__Task prompt__
Gather each line containing the string "agent" from these entries.

Collected data
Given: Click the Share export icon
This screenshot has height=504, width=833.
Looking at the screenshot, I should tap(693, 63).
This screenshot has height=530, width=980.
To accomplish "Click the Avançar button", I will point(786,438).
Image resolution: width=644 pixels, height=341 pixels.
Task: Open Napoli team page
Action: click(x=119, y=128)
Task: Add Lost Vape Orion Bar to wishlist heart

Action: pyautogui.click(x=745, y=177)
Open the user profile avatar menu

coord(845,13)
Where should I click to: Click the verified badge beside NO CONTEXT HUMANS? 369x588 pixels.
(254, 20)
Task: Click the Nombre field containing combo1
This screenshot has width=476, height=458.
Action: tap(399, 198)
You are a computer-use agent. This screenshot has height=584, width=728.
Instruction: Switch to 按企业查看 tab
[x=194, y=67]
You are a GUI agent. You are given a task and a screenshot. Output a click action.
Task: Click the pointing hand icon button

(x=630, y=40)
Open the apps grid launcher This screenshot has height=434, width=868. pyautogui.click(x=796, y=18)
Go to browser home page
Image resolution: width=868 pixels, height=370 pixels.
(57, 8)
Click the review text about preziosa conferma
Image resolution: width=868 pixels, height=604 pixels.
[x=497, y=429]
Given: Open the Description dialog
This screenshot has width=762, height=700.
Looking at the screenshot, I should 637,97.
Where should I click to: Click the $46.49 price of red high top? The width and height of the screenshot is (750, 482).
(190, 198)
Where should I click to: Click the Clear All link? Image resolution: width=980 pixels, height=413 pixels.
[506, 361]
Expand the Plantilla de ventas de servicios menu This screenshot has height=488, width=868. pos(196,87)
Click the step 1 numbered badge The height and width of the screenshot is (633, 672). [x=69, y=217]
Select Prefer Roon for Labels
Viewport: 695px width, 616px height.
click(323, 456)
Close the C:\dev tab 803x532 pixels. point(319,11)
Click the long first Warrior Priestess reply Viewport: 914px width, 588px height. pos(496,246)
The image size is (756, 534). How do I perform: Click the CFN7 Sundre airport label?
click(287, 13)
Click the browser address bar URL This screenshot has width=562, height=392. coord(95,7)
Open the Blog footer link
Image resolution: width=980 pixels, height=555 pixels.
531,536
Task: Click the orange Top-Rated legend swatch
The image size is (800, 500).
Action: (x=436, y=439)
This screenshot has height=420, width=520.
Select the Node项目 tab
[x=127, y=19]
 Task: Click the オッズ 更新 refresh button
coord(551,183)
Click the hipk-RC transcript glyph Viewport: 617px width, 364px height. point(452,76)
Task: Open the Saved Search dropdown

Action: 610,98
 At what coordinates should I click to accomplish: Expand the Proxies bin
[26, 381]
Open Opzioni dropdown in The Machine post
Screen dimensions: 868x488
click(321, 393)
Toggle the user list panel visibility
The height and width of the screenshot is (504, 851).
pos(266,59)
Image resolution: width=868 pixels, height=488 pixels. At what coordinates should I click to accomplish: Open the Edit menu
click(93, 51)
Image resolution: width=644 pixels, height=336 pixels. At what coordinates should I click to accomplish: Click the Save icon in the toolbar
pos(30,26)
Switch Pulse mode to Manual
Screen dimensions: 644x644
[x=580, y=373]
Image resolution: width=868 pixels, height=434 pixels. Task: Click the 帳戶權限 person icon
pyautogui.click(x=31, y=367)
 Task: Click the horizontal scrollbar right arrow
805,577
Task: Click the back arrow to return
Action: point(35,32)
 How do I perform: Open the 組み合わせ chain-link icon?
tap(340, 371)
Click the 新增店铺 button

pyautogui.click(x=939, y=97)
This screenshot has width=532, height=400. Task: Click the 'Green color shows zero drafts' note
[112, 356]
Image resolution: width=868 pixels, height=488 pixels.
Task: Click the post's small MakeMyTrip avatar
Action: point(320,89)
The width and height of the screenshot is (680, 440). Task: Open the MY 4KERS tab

__Your response__
You are a computer-use agent. This screenshot has height=584, width=728.
You are a GUI agent. You are given a task and a screenshot. Output a click action.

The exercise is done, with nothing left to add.